:: Records provided ::

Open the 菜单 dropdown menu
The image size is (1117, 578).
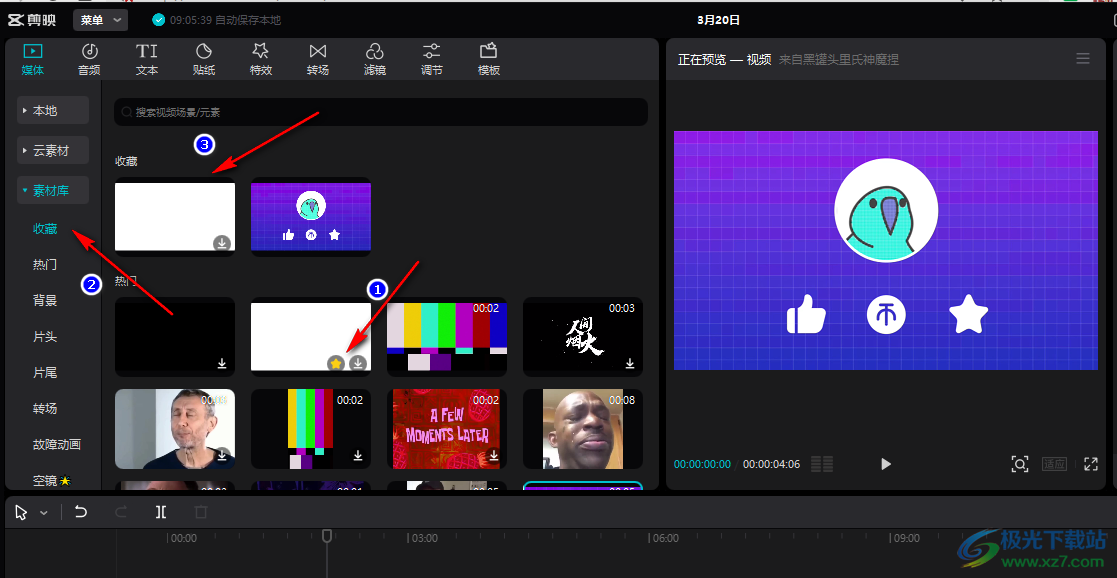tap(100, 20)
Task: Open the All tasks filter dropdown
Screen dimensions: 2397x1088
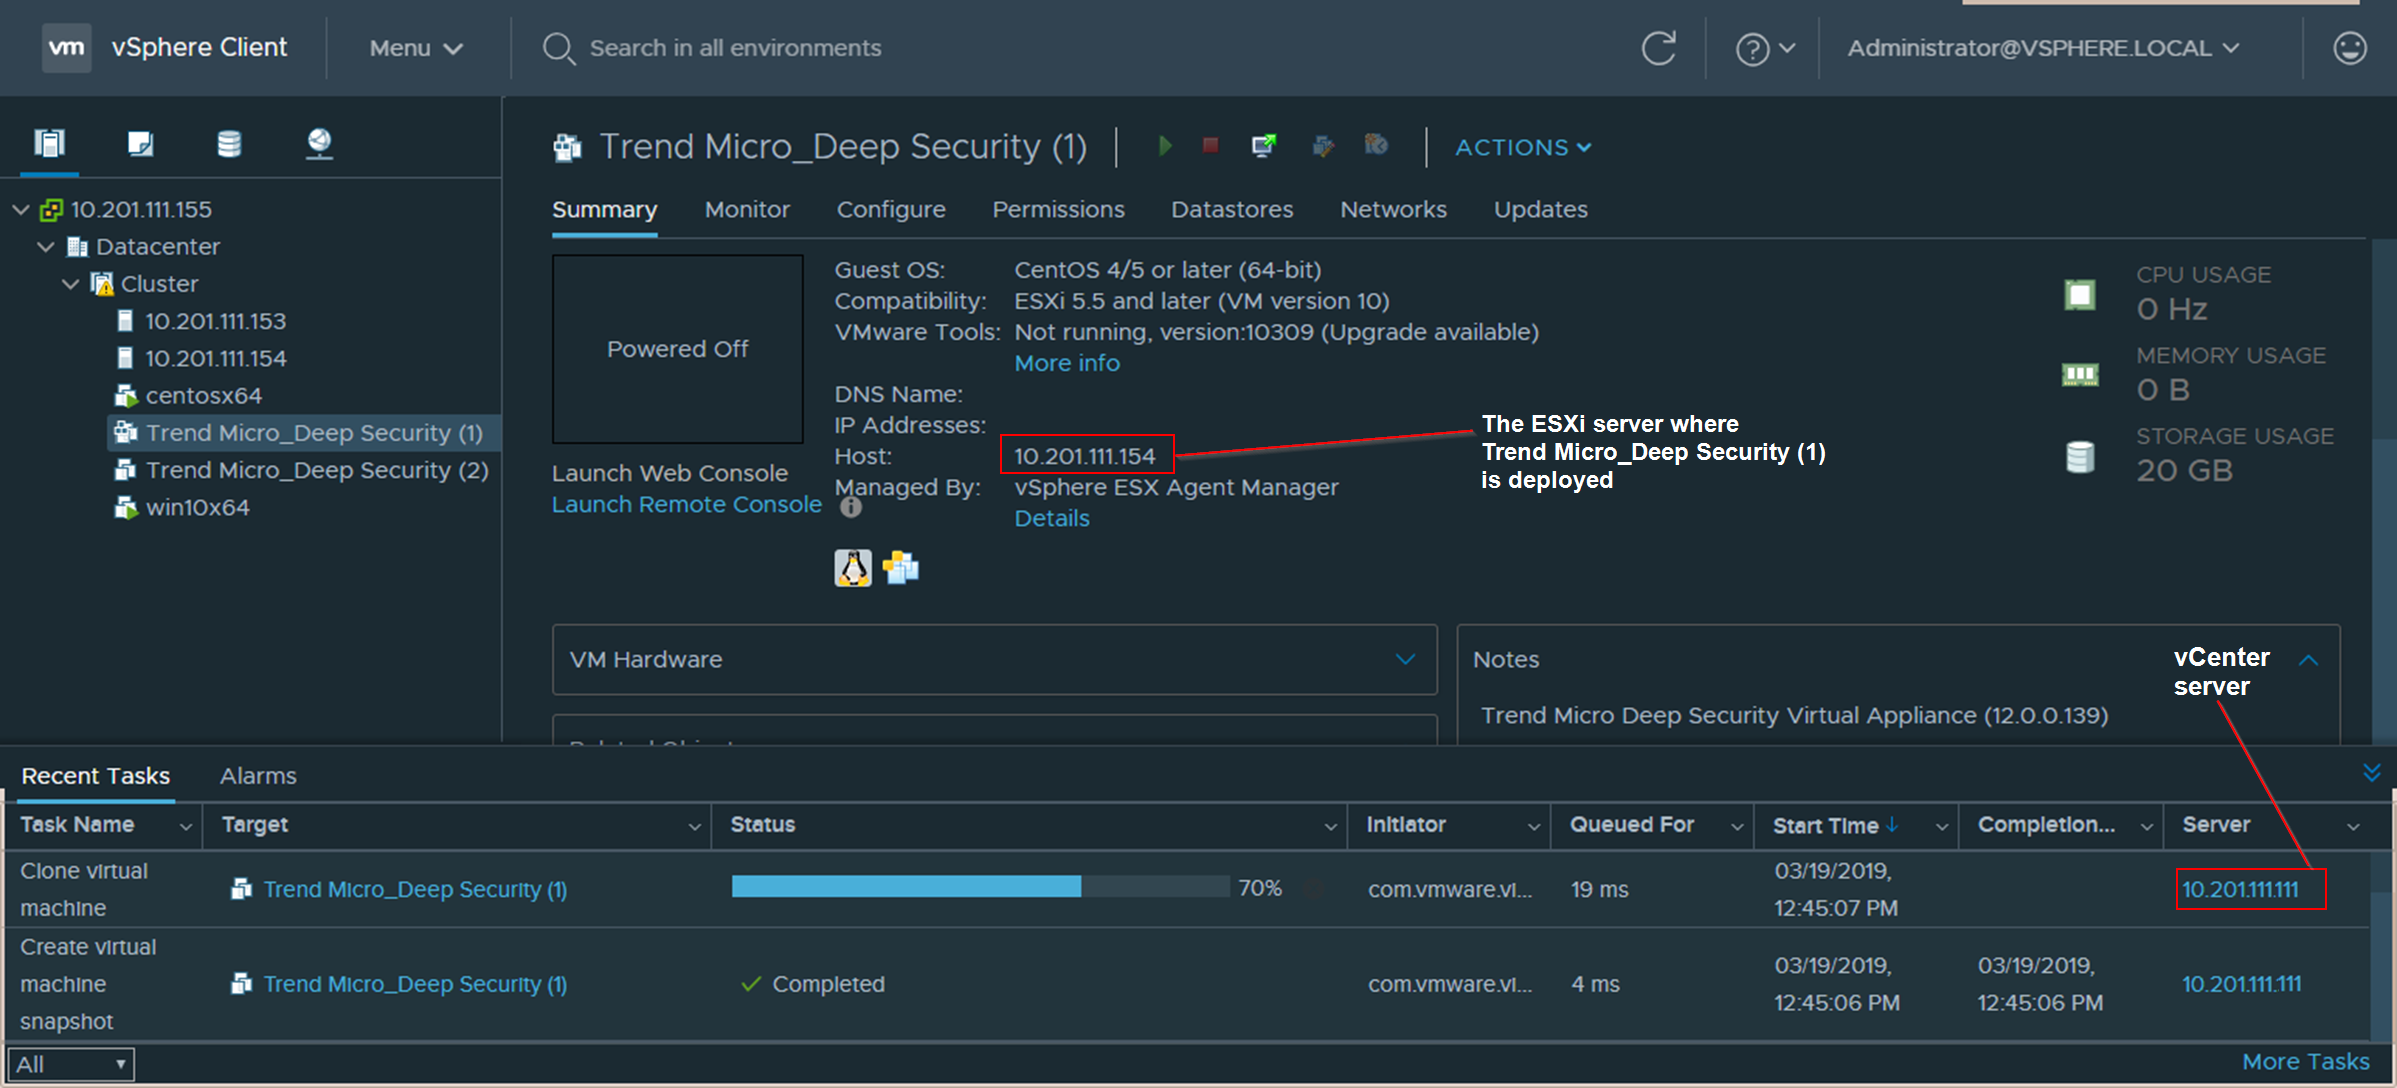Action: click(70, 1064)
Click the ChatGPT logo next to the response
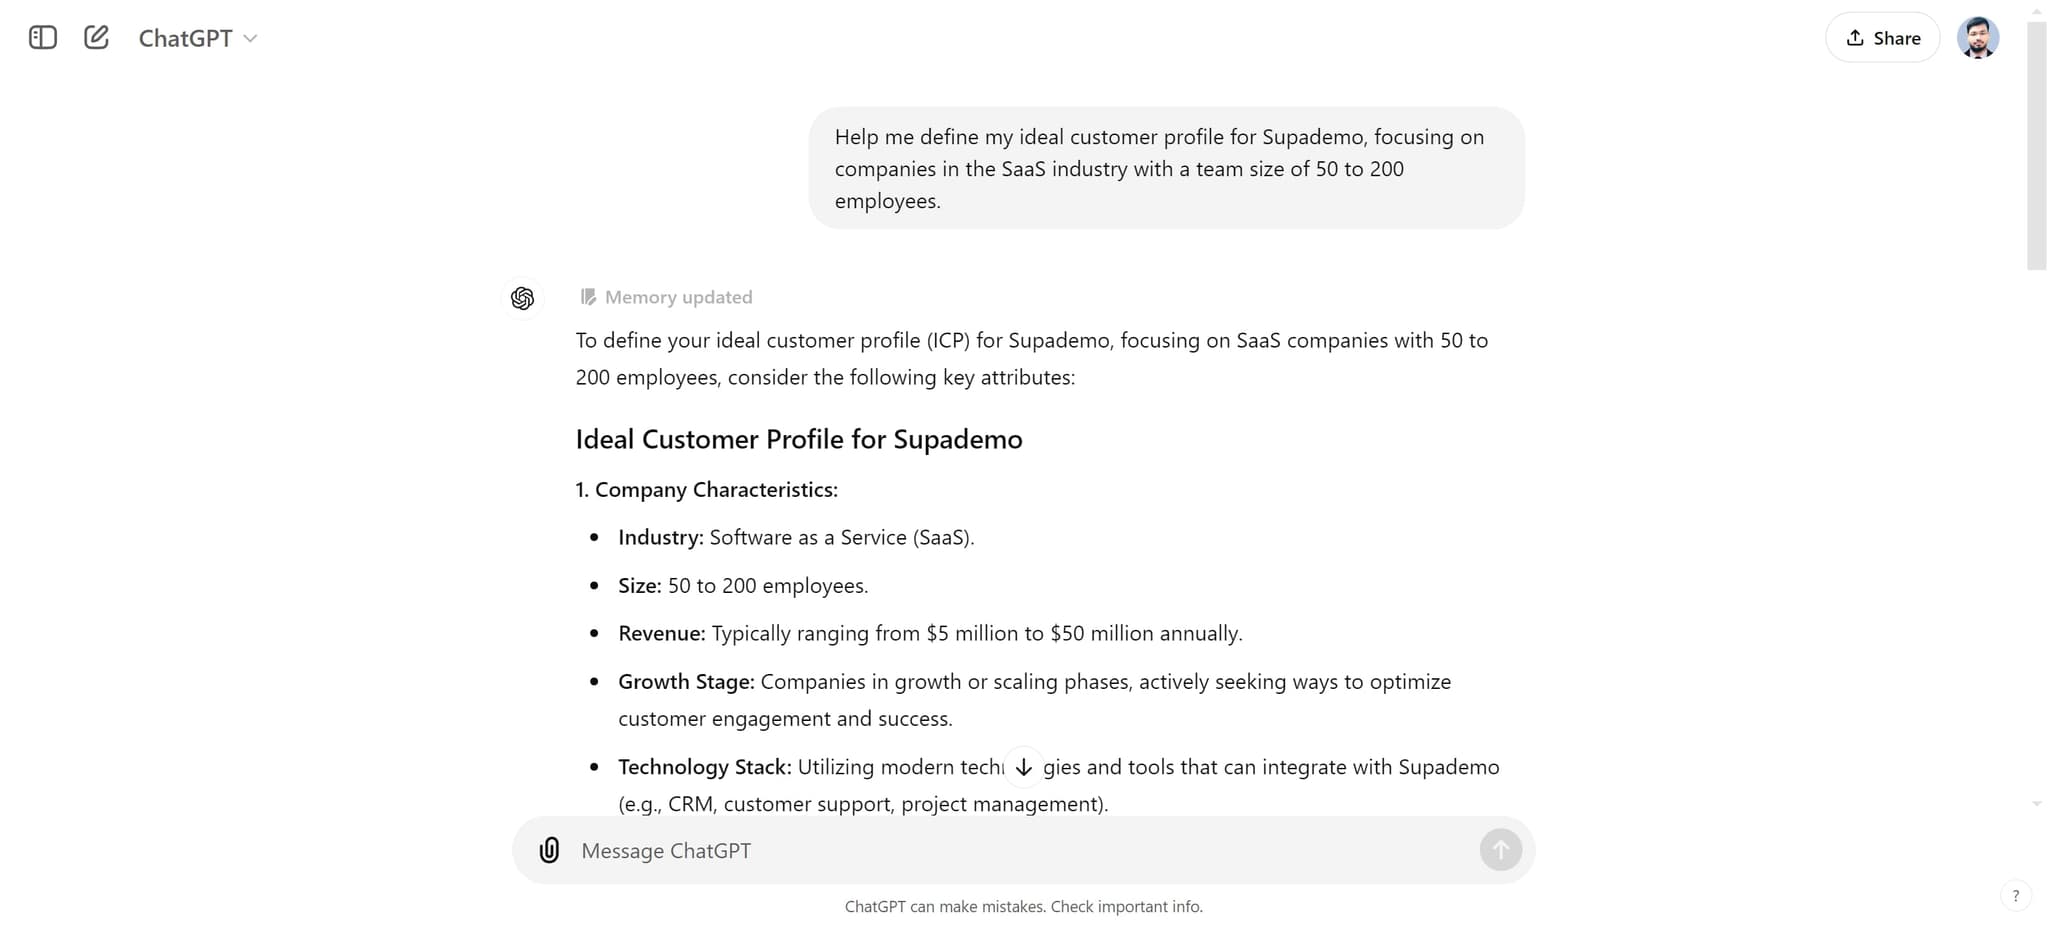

:: To be done ::
Set down the data above word for word, omitting every picture.

:: Response to this task ::
Open the 菜单 dropdown menu
The image size is (1117, 578).
tap(100, 20)
Task: Open the All tasks filter dropdown
Screen dimensions: 2397x1088
Action: click(70, 1064)
Click the ChatGPT logo next to the response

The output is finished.